Orchestrating Browser Tasks

You are the brain. Browser-agent is your eyes and hands for ONE PAGE at a time.

Pattern: Use Agent as Eyes

When you don't know page structure:

Task(prompt="Is there a search box on this page?")
# Returns: "Yes, there's a search box at the top labeled 'Search Amazon'"

Task(prompt="What navigation links are available?")
# Returns: "I see links for: Products, About, Contact, Login"

Task(prompt="Find the login button")
# Returns: "Found login button in the top-right corner"

Pattern: Give Specific Instructions

When you know what to do, give compound instructions that work on current page:

# Navigation (if needed)
Task(prompt="Navigate to amazon.com")

# Compound actions on current page
Task(prompt="Search for 'laptop' and extract the first 5 product titles and prices")
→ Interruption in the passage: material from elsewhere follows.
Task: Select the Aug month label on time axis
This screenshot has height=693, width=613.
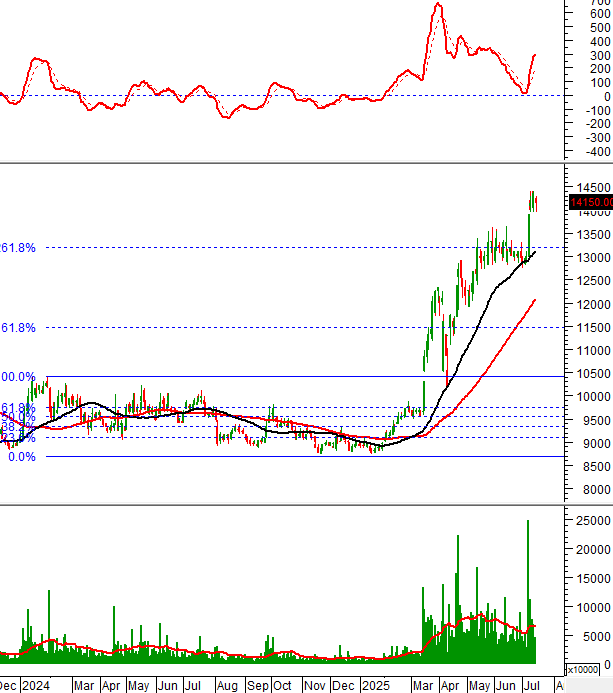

# Or break into logical steps
Task(prompt="Type 'laptop' in the search box and click search")
Task(prompt="Wait for results and extract first 5 products with prices")

Pattern: Repetitive Tasks (Script Generation + Distribution)
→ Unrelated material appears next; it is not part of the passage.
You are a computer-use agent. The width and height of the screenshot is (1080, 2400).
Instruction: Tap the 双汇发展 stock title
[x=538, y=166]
For repetitive extraction (same data from multiple pages):

Get list of targets:

Task(prompt="Extract all category names and links from this page")
# Returns: ["Electronics: /electronics", "Books: /books", "Clothing: /clothing"]
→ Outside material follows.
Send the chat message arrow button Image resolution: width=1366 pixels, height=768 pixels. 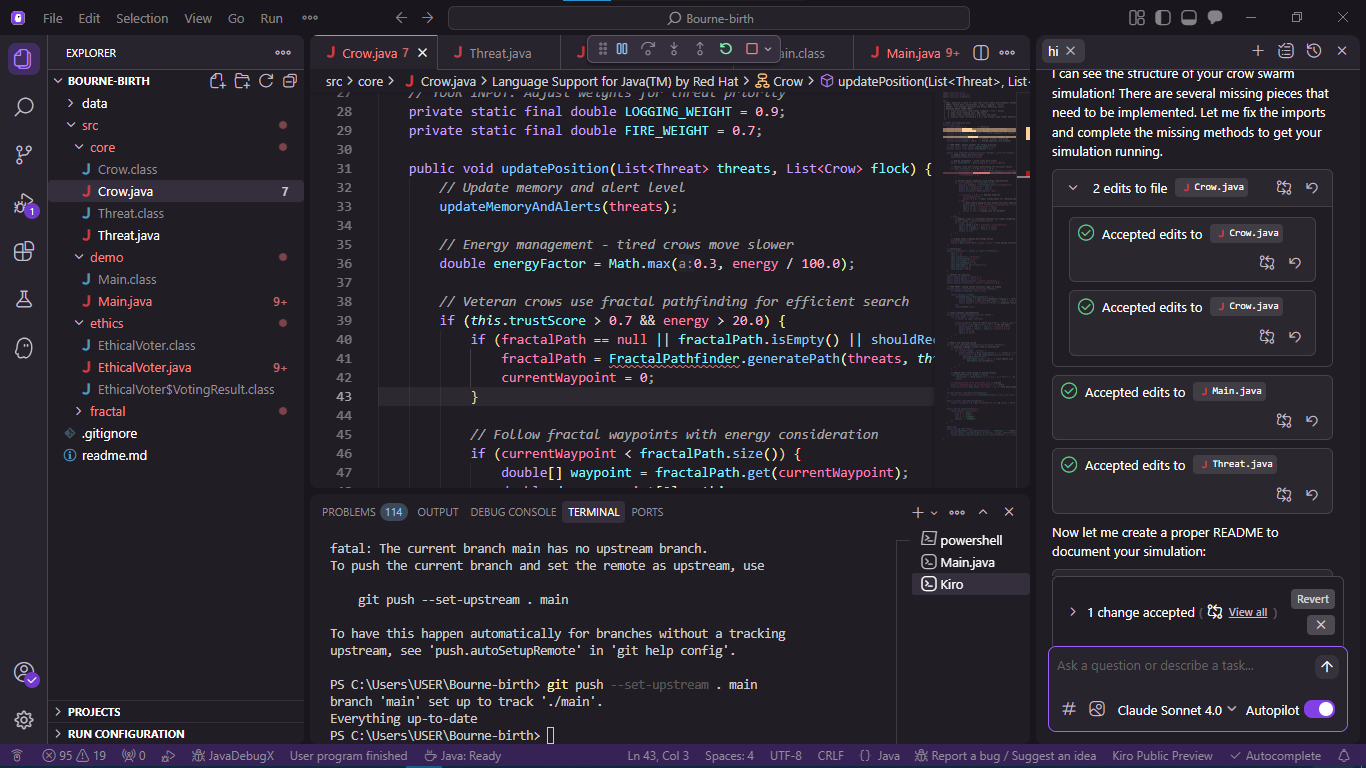point(1326,667)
Generate reusable script (agent explores examples, YOU navigate between them):

# Navigate to first example
Task(prompt="Navigate to /electronics")
Task(prompt="Explore the page structure and manually extract product names and prices. Document what you find.")
# Returns: Extracted products using selectors .product-card h3 and .product-card .price

# Navigate to second example
Task(prompt="Navigate to /books")
Task(prompt="Extract products using the same approach. Identify what's constant vs variable.")
# Returns: Same selectors work. Constant: selectors. Variable: data values.

# Get validated script
Task(prompt="Create and validate a reusable eval script for extracting products")
# Returns: Script + validation results

Distribute script to remaining pages (you iterate):

for category in remaining_categories:
    Task(prompt=f"""Navigate to {category['link']}
    Run this eval script: {script}
    Return the extracted data""")

This keeps script generation intelligence in the agent while orchestration stays with you.

Error Handling with Retries

If step fails, retry up to 3 times:

Retry 1: Same command (transient failure)
Retry 2: Ask agent to explore: "Find the search input, it might be labeled differently"
Retry 3: Alternative approach

After 3 failures: Report to user with context and last error.

Complete Workflow Examples

Example 1: Simple Search Task

User: "Find laptop prices on Amazon"

# 1. Start daemon
scripts/browser-daemon --initial-context-name amazon --initial-context-url https://amazon.com

# 2. Search for laptops
Task(prompt="""Scripts path: ${CLAUDE_PLUGIN_ROOT}/skills/using-browser/scripts
Browsing context: amazon

Type 'laptop' in the search box and click search""")

# 3. Extract results
Task(prompt="""Scripts path: ${CLAUDE_PLUGIN_ROOT}/skills/using-browser/scripts
Browsing context: amazon

Wait for results to load, then extract first 5 products with prices""")
# Returns: ["Dell Laptop - $599", "HP Pavilion - $649", ...]

# 4. Present to user
"Found 5 laptops on Amazon: Dell - $599, HP - $649, ..."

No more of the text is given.